Founded by the American Alpine Club (AAC) and The Mountain Institute (TMI) in 2006, the long-term goal of the partnership is to Protect and Restore the World's Alpine Ecosystems. Through good science; long-term, impact-oriented field programs; and the active participation of local people, NGOs, and governments, we seek to build a legacy that will be unmatched in the history of conservation projects initiated by climbers.
The project represents one of the most enduring legacies that both organizations can leave behind for future generations of climbers, explorers, trekkers, scientists, and millions of people living in the lowlands.
"The Alpine Conservation Partnership is the biggest thing the AAC has ever done in the conservation arena." -AAC member and Patagonia founder, Yvon Chouinard.
The goal of the project is to protect and restore the world's alpine ecosystems by disseminating model conservation and tourism-related livelihood improvement projects developed in the Mt. Everest region since 2003. The fundamental and proven 'best practices' involved within this process include the use of:
- Detailed, scientific understandings of the problems, origins, and prospective practical solutions,
- The involvement and participation of local people and conservation groups in all phases of the project,
- Giving economic value to conservation by linking the benefits of good resource management with the development of resource-dependent income-generating activities (e.g., better milk production through improved pastures; nature and cultural tourism),
- The long-term capacity building of local people in alpine conservation, project management, financial management, service delivery, organizational development, and fundraising skills that sustain the project in perpetuity.
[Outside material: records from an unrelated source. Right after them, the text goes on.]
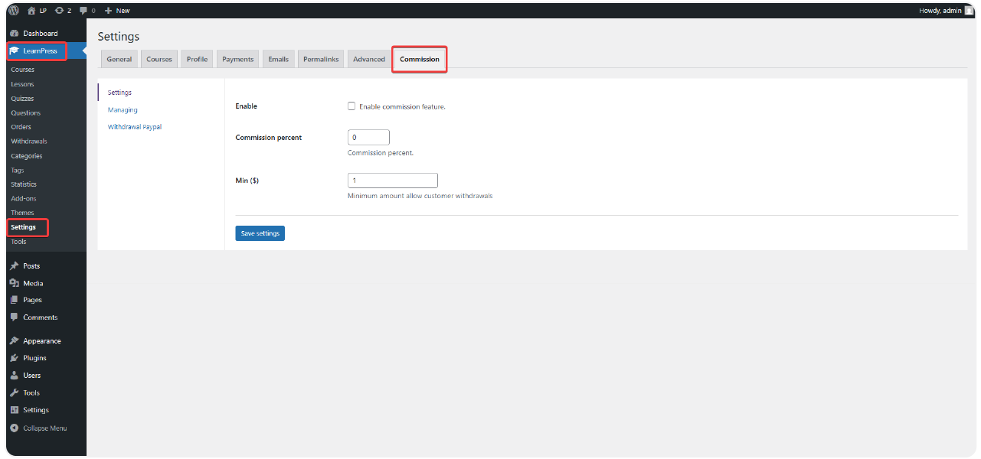
Task: Click Save settings button
Action: 260,233
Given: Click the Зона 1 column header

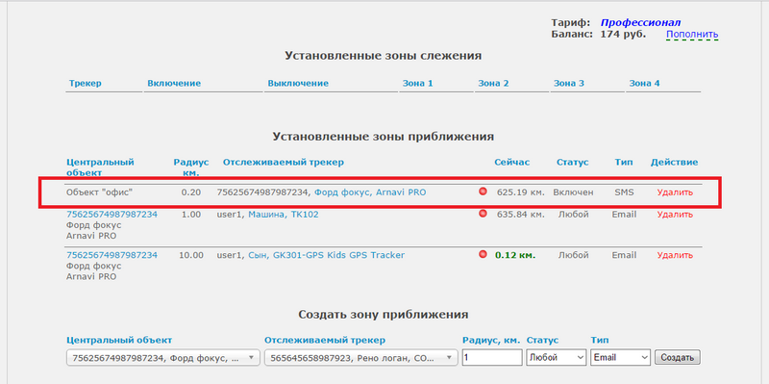Looking at the screenshot, I should [418, 83].
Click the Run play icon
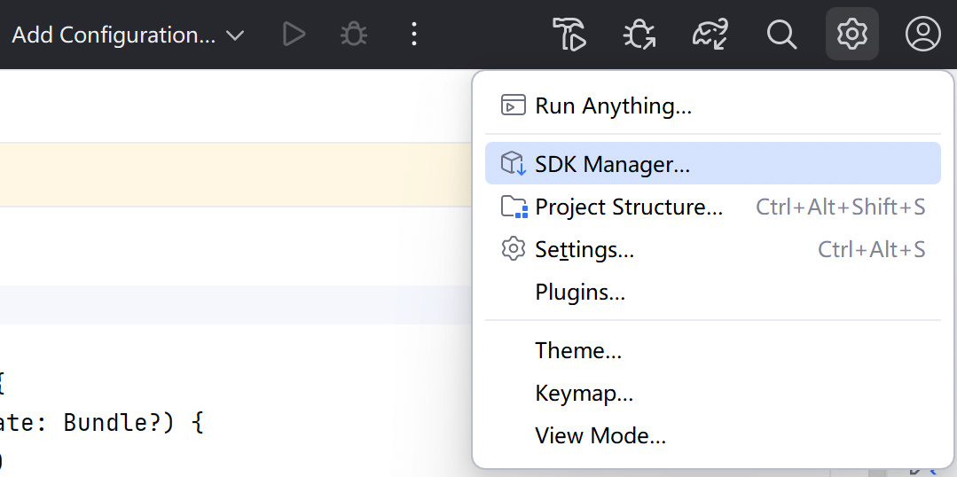957x477 pixels. click(294, 35)
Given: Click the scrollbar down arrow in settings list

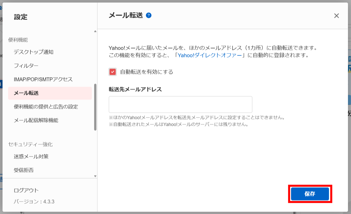Looking at the screenshot, I should (x=95, y=176).
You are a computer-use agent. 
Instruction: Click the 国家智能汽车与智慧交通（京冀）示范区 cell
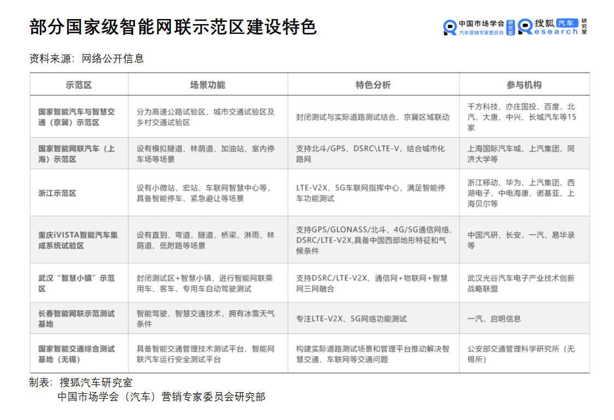76,117

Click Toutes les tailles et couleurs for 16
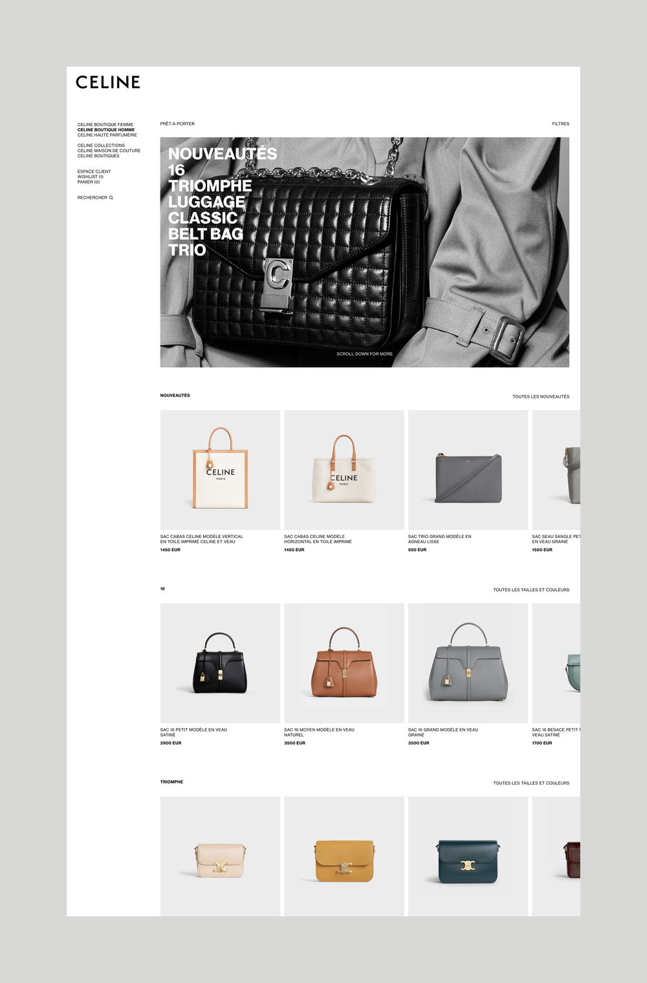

These models will be adapted and applied to 10 of the world's major mountains within the Himalayas, East African Highlands, Andes, Russian Altai, and North America over a 10 year period (2007-2017).
Alpine ecosystems worldwide are being rapidly transformed into high altitude deserts as a result of contemporary, unsustainable uses that include unregulated adventure tourism, overgrazing, increasing numbers of packstock, and the accelerated harvesting of slow-growing shrubs for fuelwood and medicinal and aromatic products. Similar scenarios of degradation have been documented for Mt. Everest, Kilimanjaro, Mt. Kenya, Aconcagua, Huascaran, and practically any other other major mountain in the world subject to large numbers of climbers and trekkers.
Alpine ecosystems, gateways to the world's highest summits, are among the world's most beautiful and fragile landscapes. Although covering only three percent of the earth's surface, they contain an astonishing 10,000 species of plants, the highest biodiversity per unit area of any ecosystem in the world.
They are also critically important to millions of people in the lowlands as sources of fresh water for drinking, agriculture, and hydropower.
Alpine vegetation and landscapes are particularly sensitive to changes in climate, analogous to "canaries in the coal mine" in terms of their ability to rapidly demonstrate global warming impacts such as glacier recession, upward plant migration, depletion of water supplies, and biodiversity destruction. The medicinal and aromatic plants harvested from alpine meadows generate millions of dollars annually in the global market. Alpine landscapes are also of global importance for their recreational and spiritual renewal attributes; and for the sustainability of local agro-pastoral economies through seasonal agriculture, animal husbandry, and the adventure travel trade (trekking and mountaineering).
Building on Success
The project will build upon the successes of the Everest Alpine Conservation and Restoration Project, Nepal, officially launched in 2004 with start-up funding from the AAC.
Although less that three years old, the Everest program has already established the Khumbu Alpine Conservation Council (KACC), the world's first alpine NGO.
In February, 2006, a $50,000.00 capacity building grant from the United Nations Development Programme/Nepal was awarded to the KACC that will strengthen their ability to manage and sustain the Everest project in perpetuity. This capacity building strategy is key to the long-term success of the Alpine Conservation Partnership Project and will be replicated in all of the project's work sites.
How to Get Involved
- Join the AAC. AAC members will have the opportunity to work with the various alpine conservation and restoration projects, thereby gaining valuable conservation and international development experience
About Alton Byers
Alton C. Byers, Director of Research and Education for The Mountain Institute, is a mountain geographer specializing in mountain protected areas, integrated conservation and development programs, and historical/contemporary landscape change. He received his doctorate from the University of Colorado in 1987, focusing on landscape change and human-accelerated soil loss in the Sagarmatha (Mt. Everest) National Park, Khumbu, Nepal. Following two years working on conservation of mountain gorillas in Ruhengeri Prefecture, Rwanda, he joined The Mountain Institute in 1990 as Environmental Advisor. Between 1993-94, he and his family were based in Khandbari, Nepal where he served as TMI's co-project manager in Nepal's newest national park, the Makalu-Barun National Park and Conservation Area. During 1994-1996, he was Acting Director of Andes Programs, helping to develop new projects in the Huascaran National Park, Peru; directed TMI's Appalachian Program and Spruce Knob Mountain Center (SKMC) in West Virginia between 1998-2000; and currently provides technical, implementation, and fundraising support to various TMI programs.